**SUPPLIED TEXT:**
···
On Friday, November 28th, we decided to head to the small town of Belem for part of the day. The weather looked beautiful, sunny and a little cold, but dry which we were all excited about!!! Everything had dried off from yesterday and we were ready to explore!
This was one tree that we passed everyday - I love the roots of it. A very interesting looking tree!!
This is the front of the Sao Cathedral now that it is not raining and I can take a picture of it. :-)
This is the famous tram 28. Trams were the main transportation back in the days. Some parts of Lisbon the buses can't get into, so the trams are the only possible public transportation. This is the vintage tram that actually takes you about every place you would want to see in Lisbon. We didn't end up taking it because I told the boys their two feet work really well!! :-)
This was a cool fountain that was in front of another church we passed by daily.
We went down and caught the bus out to Belem. Belem is about three miles from Lisbon and was the send-off point for voyages in the Age of Discovery. Sailors would stay here and pray before embarking. The grand buildings of Belem also survived the 1755 earthquake, unlike all of Lisbon. This is where the royalty decided to live after the quake - in wooden rather than stone buildings. The modern-day president of Portugal calls Belem home.
We started our tour of Belem at the Monastery of Jeronimos. King Manuel (who ruled from 1495) erected this giant, white limestone church and monastery - which stretches 300 yards along the Lisbon waterfront - as a "thank you" for the discoveries made by early Portuguese explorers. It was financed in part with "pepper money," a 5 percent tax on spices brought back from India. Manuel built it on the site of a humble sailors' chapel where they spent their last night in prayer before embarking on their voyages.
Like most buildings in Europe, the intricate designs are breathtaking! This is the south portal, Henry the Navigator stands between the doors. This door is only used when Mass lets out or for Saturday weddings. There was an electronic snapping sound that I wasn't sure what it was about. I found out it was designed to keep the pigeons away.
The Manueline style is on the cusp of the Renaissance. The space is more open than earlier medieval churches. Slender, palm tree-like columns don't break the interior space and the ceiling is all one height. This is the first church that we have seen this.
There are five tombs in this section of the church. They alternate between tombs and altars.
This is where the priests preach their sermons.
This is the tomb of Vasco da Gama. He was a famous voyager who prayed at this church before he left and spent 2 years and 2 months sailing to India and working out trading posts and routes. He came back and they were greeted with all-out Vasco-mania. The few spices he'd returned with were worth a staggering fortune. Portugal's Golden Age was launched.
This is a view from the second tier to show the enormity of the church. Everything survived the 1755 earthquake except the stained glass, which was finally replaced in 1940.
···
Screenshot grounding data

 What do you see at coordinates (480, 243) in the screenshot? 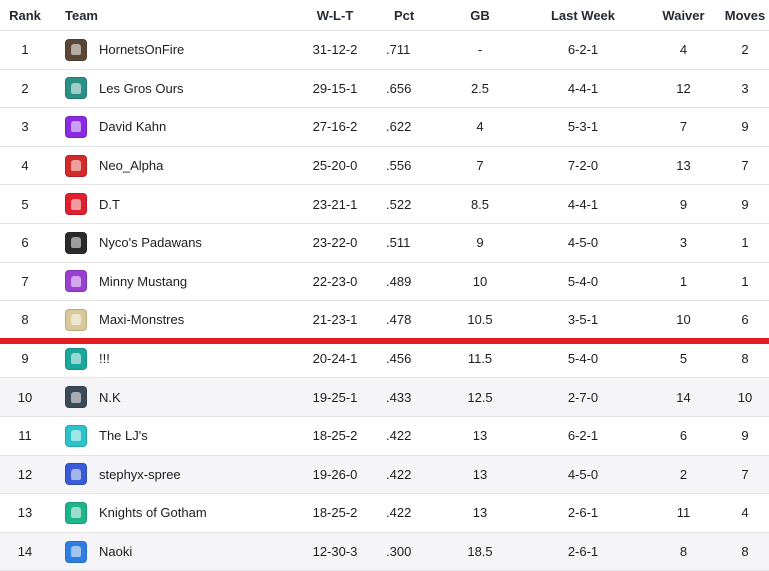
I see `gb-cell: 9` at bounding box center [480, 243].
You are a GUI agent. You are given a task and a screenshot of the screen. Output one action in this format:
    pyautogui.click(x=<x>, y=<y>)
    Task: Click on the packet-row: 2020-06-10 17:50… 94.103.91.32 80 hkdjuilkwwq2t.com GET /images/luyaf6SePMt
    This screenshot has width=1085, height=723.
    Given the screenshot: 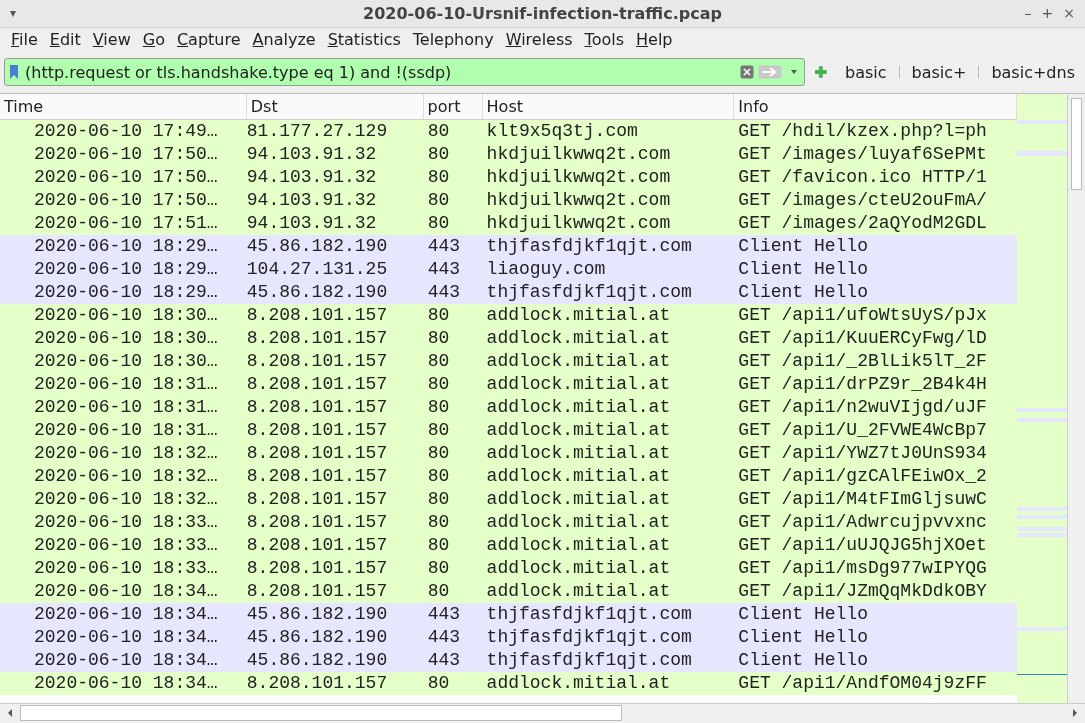 What is the action you would take?
    pyautogui.click(x=509, y=154)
···
**ASSIGNMENT A:**
According to the Belem travel journal, how was the Monastery of Jeronimos partly financed?
**ASSIGNMENT B:**
Resume the Belem travel journal after its last sentence, the one saying the stained glass was replaced in 1940.
None of the rows are needed.

**EXPECTED OUTPUT A:**
It was financed in part with "pepper money," a 5 percent tax on spices brought back from India.

**EXPECTED OUTPUT B:**
Next we headed to the cloisters. It was really loud in there and we weren't sure why, then we looked over and saw this. They were putting on a play. Back in the late 1400s and early 1500s, Gil Vicente authored many plays and some of his creations were possibly presented here, in Jeronimos Monastery. This play is about 15 different social types right after death and if they are going to Hell or Heaven. The students that were watching seemed to be really enjoying it. Unfortunately it was in Portuguese so we couldn't understand any of it.
David and the boys in the cloisters. Look how small they are compared to it.
A good view of the top of the church. Many monks often accompanied the sailor-pirates on their trading/pillaging trips, hoping to convert the heathens to Christianity. Many expeditions were financed by the Knights of Christ, a brotherhood of soldier monks. This was a time of extreme Christian faith. King Manuel, who did so much to promote exploration, was also the man who forcibly expelled all the Jews from the country. (In 1497, the Church agreed to allow him to marry a Spanish princess on the condition that he deport the Jews.) After exploring the Monastery we headed towards the water.
These are the statues of hippocampus. There were on each side of the water, with a huge water fountain that wasn't on because it was so cold.
The boys and I with the monastery behind us. It is huge!
Here is a little closer picture of the Cristo Rei statue.
This is the Monument to the Discoveries. In 1960 the city honored the 500th anniversary of the death of Prince Henry the Navigator by rebuilding this giant riverside monument originally constructed for the 1940 Expo. It is 170 feet high and shows that exploring the world was a team effort. The men who braved the unknown stand on the pointed, raised prow of a caravel about to be launched into the Rio Tejo. Prince Henry the Navigator is leading the charge holding a model of a caravel and a map, followed by kneeling kings and soldiers who Christianized foreign lands with the sword.
On this side behind Henry are the men who financed the voyages, those who glorified it in poems and paintings and, at the very end, the only woman, Philippa of Lancaster, Henry's British mother.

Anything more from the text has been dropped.